JeanMertz avatar Nov 23 '23 12:11 JeanMertz

I'm facing the same issue. This plugin hijacks the cursor control and it becomes egui responsibility, even in windows that are non egui related. I'd argue that this is indeed a bug, since egui context should be isolated from bevy context. Not sure if this is in the radar, but would be nice to have a definitive solution for that.

lgrossi avatar Jan 16 '24 01:01 lgrossi

Also facing this! @JeanMertz I used your solution, but now egui is of course not able to change the icon when the cursor is resizing an egui window, etc. Did you have a way around this?

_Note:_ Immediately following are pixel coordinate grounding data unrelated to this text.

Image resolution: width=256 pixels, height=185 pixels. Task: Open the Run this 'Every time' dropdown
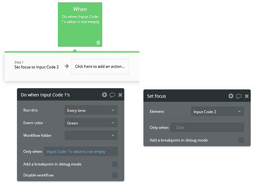tap(91, 110)
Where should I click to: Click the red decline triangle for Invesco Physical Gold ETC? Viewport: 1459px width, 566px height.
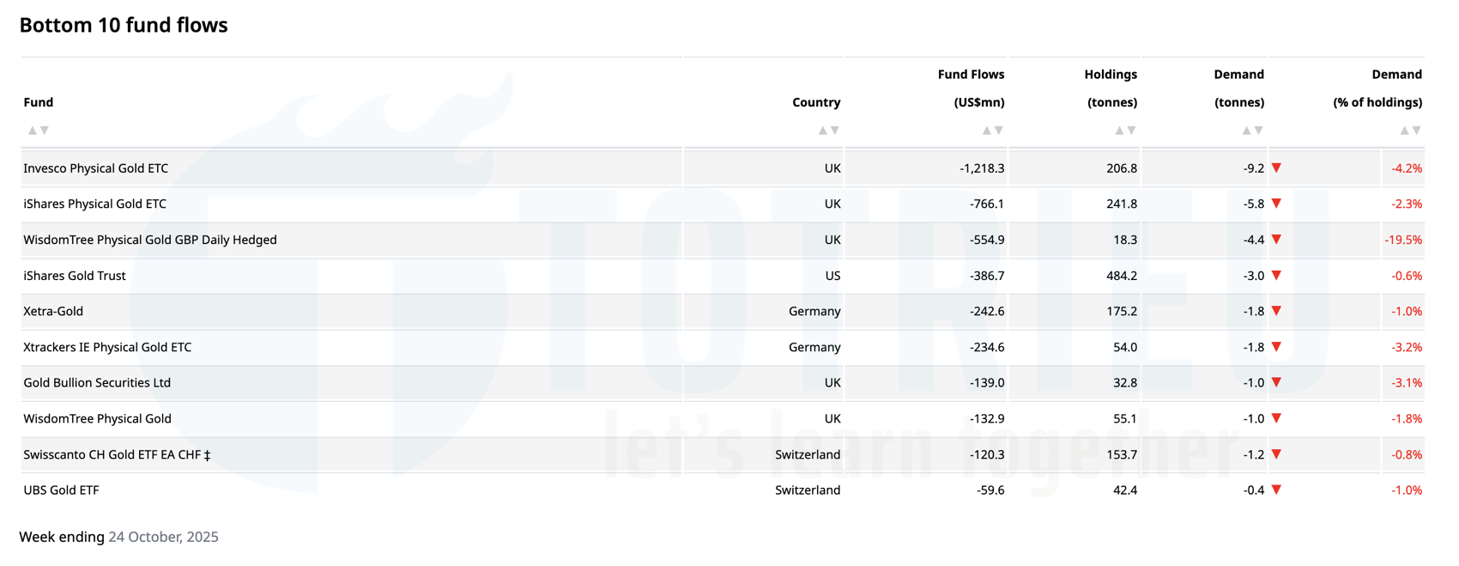(1277, 168)
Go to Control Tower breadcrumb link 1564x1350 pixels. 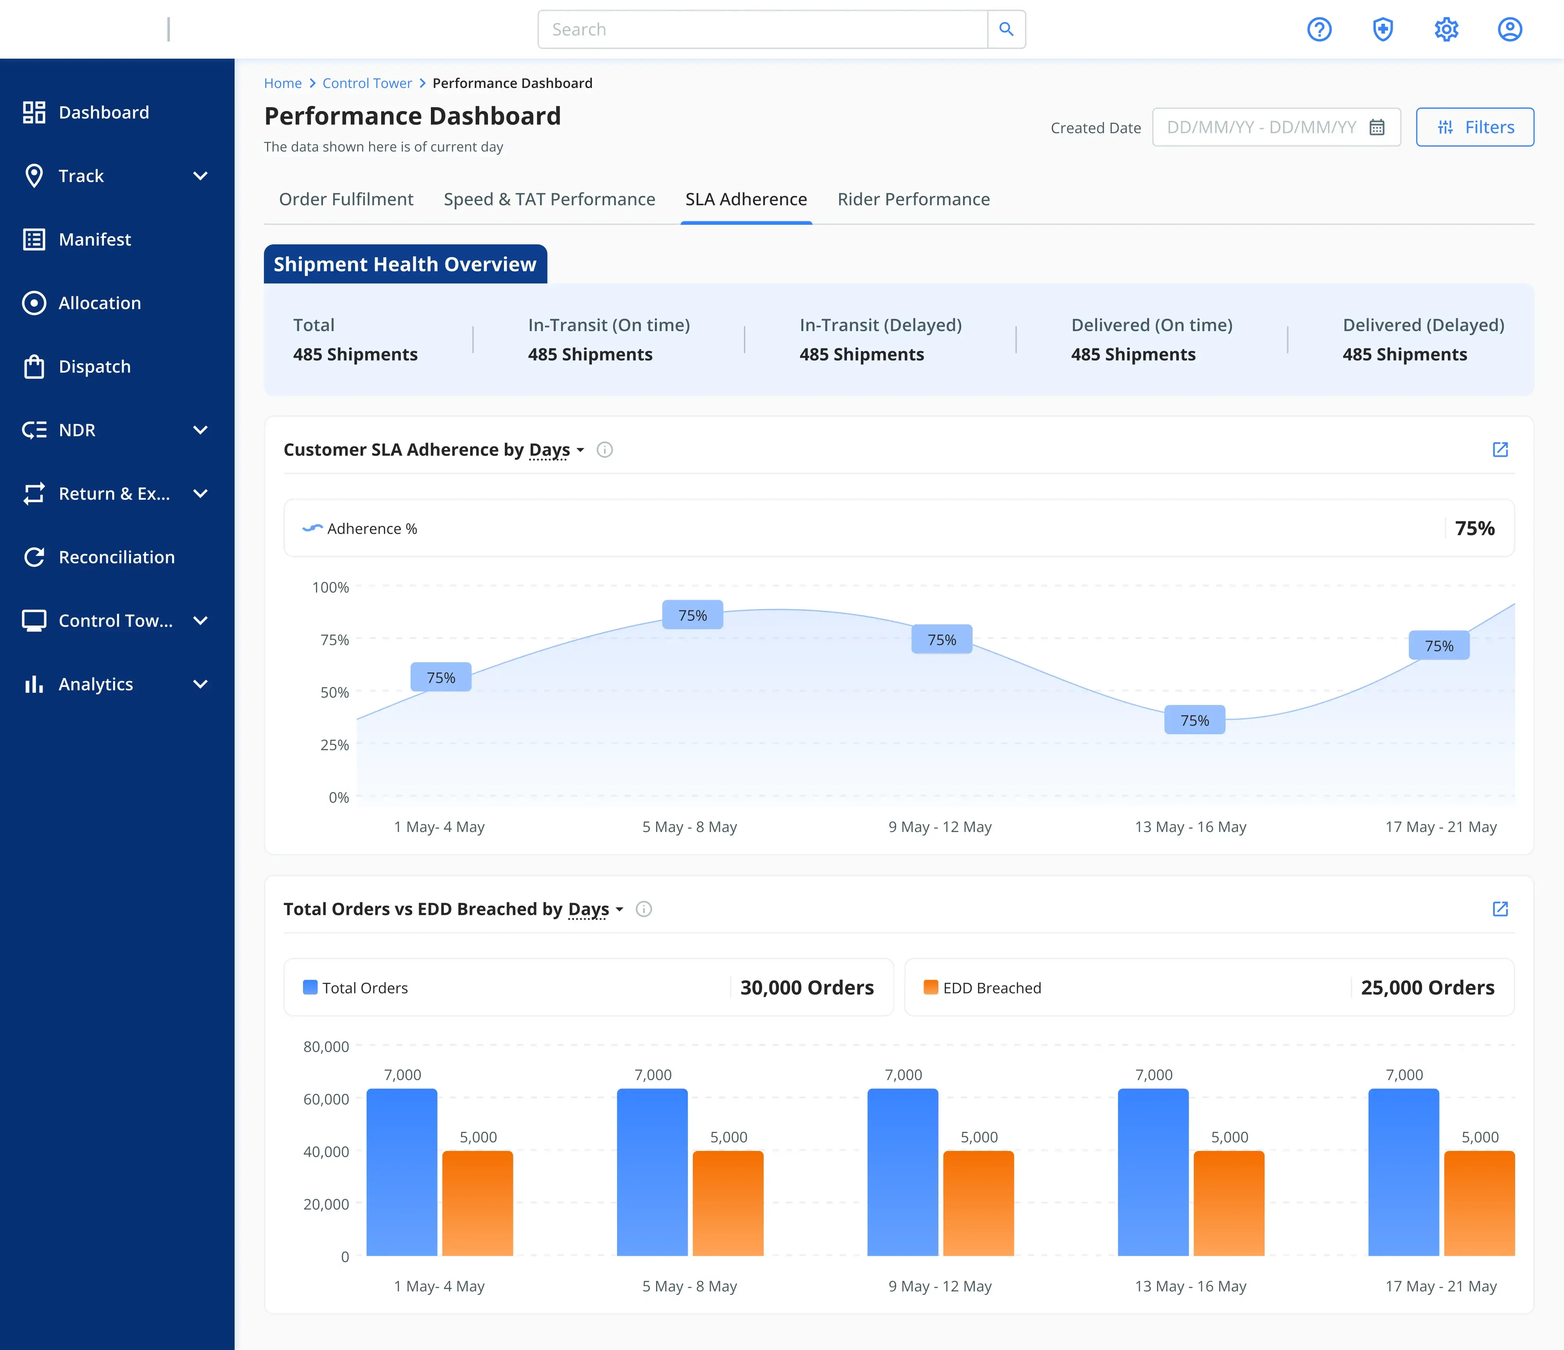click(367, 83)
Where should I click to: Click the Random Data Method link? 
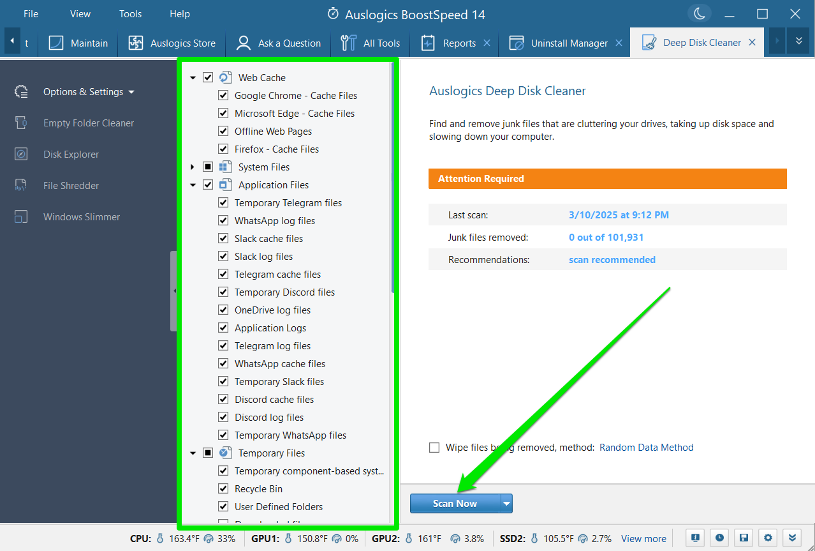tap(646, 448)
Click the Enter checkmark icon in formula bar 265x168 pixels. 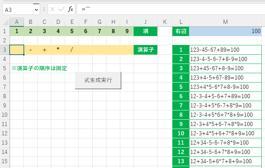[61, 9]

wiggleforlife avatar Mar 19 '24 23:03 wiggleforlife

@wiggleforlife I do not, as I haven't had a need for custom cursors in egui. One solution that might work is checking if "egui wants focus", and then not applying my above logic. There's an example in the bevy_pancam plugin on how to check if egui has focus or not:

https://github.com/johanhelsing/bevy_pancam/blob/205f07ba164e5d6602c198440f7bfe4713b336d4/src/lib.rs#L40-L58

JeanMertz avatar Mar 20 '24 11:03 JeanMertz

I did do a "workaround" too. I've added a [Resource] into bevy_egui which lets you hijack its processing of the cursor.

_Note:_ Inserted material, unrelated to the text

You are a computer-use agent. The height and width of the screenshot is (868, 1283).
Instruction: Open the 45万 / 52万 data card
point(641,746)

I cloned the bevy_egui library and added this resource:

/// What the cursor should be when it isn't over a window.
#[derive(Resource, Default)]
pub struct EguiDefaultCursor(pub bevy::prelude::CursorIcon);

You'd initialize it:

impl Plugin for EguiPlugin {
    fn build(&self, app: &mut App) {
        let world = &mut app.world;
        // ...
        world.init_resource::<EguiDefaultCursor>();
       // ...
    }
}

Then the hijacking happens here in systems.rs:

/// Reads Egui output.
pub fn process_output_system(
    // ...
    default_cursor: Res<EguiDefaultCursor>,
) {
    for mut context in contexts.iter_mut() {
        // ...

        // Check if we're over ANY egui windows with the mouse.
        let egui_using_cursor = (!{
            ctx.is_pointer_over_area() || ctx.is_using_pointer() || {
                ctx.pointer_latest_pos()
                    .map(|vec2| {
                        // Manually check if we're in the top ribbon panel
                        // (the above two checks don't sense panels).
                        vec2.y < 147.0
                    })
                    .unwrap_or_default()
            }
        })
        .then(|| default_cursor.0);

        let mut set_icon = || {
            context.window.cursor.icon = egui_using_cursor.unwrap_or_else(|| {
                egui_to_winit_cursor_icon(platform_output.cursor_icon)
                    .unwrap_or(bevy::window::CursorIcon::Default)
            });
        };
        
        // ...

        
    }
}

Likely most people won't have a top panel, so you can skip the pointer_latest_pos check.

Then in your code, you set the cursor that you want in the [EguiDefaultCursor] resource.

You do end up having bevy_egui as a pretty low level dependency. Pretty hacky but works for me.